La primera vez que leí esta novela fue en su primera edición (Seix-Barral, 1994), allá por 1996, e inmediatamente se convirtió en uno de mis placeres culposos. Aún recuerdo cómo me complacía, especialmente, leerla en presencia de mi padre, a quien el Luis Felipe de No se lo digas a nadie, al parecer, siempre me traerá a la memoria. Era mi rebelión silenciosa, cobarde; mi padre no se imaginaba que el libro de Jaime Bayly contaba una historia que, en algún sentido, era como la nuestra.
Desde entonces, No se lo digas a nadie es, para mí, no la novela sobre un muchacho que persevera en su propósito de vivir su homosexualidad libremente, sino el testimonio del desencuentro entre un padre y su hijo. Ahora, no sé si en verdad tenga esto que ver con la evolución de mi propia relación con mi padre, pero, y a pesar de la dureza e injusticia congénitas a la sustancia del relato, la certidumbre de que éste no pueda tener otra conclusión que la tragedia del desacuerdo permanente ha subrayado su carácter complejo y conmovedor, y, aun, su inescapable aunque recóndita ternura.
Luis Felipe es, ciertamente, la gran presencia e influencia en la vida de Joaquín. Lo demuestra el hecho de que su ausencia en un buen tramo de la novela no impide que se sienta el peso de su energía contradictoria, cual una sombra que planea a través de los diversos incidentes y las raudas páginas. El estilo de Bayly, que recrea su experiencia personal en la biografía de su protagonista, se muestra alternativamente serio, cómico, locuaz, parco, y su desaliño a veces parece corresponder al dolor de sus evocaciones. Casi inesperadamente, al final de la novela Joaquín se ha tornado un personaje ya no tan simpático, incluso ocasionalmente cruel, mientras que su antes insoportable progenitor exhibe algunas de las características de esos seres de ficción que uno recibe con los brazos abiertos y no puede evitar echar de menos cuando se los ha perdido de vista.
Sin embargo, así como la caricatura y el melodrama dejan de serlo para desembocar en la humanidad y la esencia, No se lo digas a nadie posee al menos una virtud constante: y es que se trata de uno de esos libros que se deslizan por los dedos y te dejan ante el punto final antes de que hayas advertido que el camino de Joaquín Camino ya se acabó --para el lector.
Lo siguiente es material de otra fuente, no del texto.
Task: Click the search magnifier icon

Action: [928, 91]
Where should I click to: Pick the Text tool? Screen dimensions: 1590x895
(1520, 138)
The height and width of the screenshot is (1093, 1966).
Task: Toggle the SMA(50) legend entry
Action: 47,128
Otras cualidades dignas de nota son la manera en que el autor metamorfosea en una cuasi-poesía musical el lenguaje procaz de la juventud de las clases altas de Lima; el sentido del humor que, por muy insignificante que pudiera parecer, consigue limar ciertas asperezas; la honestidad y transparencia, aun moral, con la que expone situaciones de hipocresía y realidades tan insólitas que van más allá de lo verosímil, hacia lo veraz.
Alguien como yo puede agradecerle a esta novela, por otro lado, conocer a gentes de carne y hueso como Joaquín y sus amigos, en sus orgías de cocaína y ennui finisecular, sin tener que aproximárseles de otra forma --digamos, una que, por directa, impediría cualquier rezago de entendimiento humano, precisamente como el insalvable abismo que separa a blancos y cholos en el fondo de su conflicto. No tan entre las líneas de su virtual diatriba contra la homofobia, No se lo digas a nadie es probablemente una de las mejores novelas alguna vez escritas sobre el racismo en el Perú.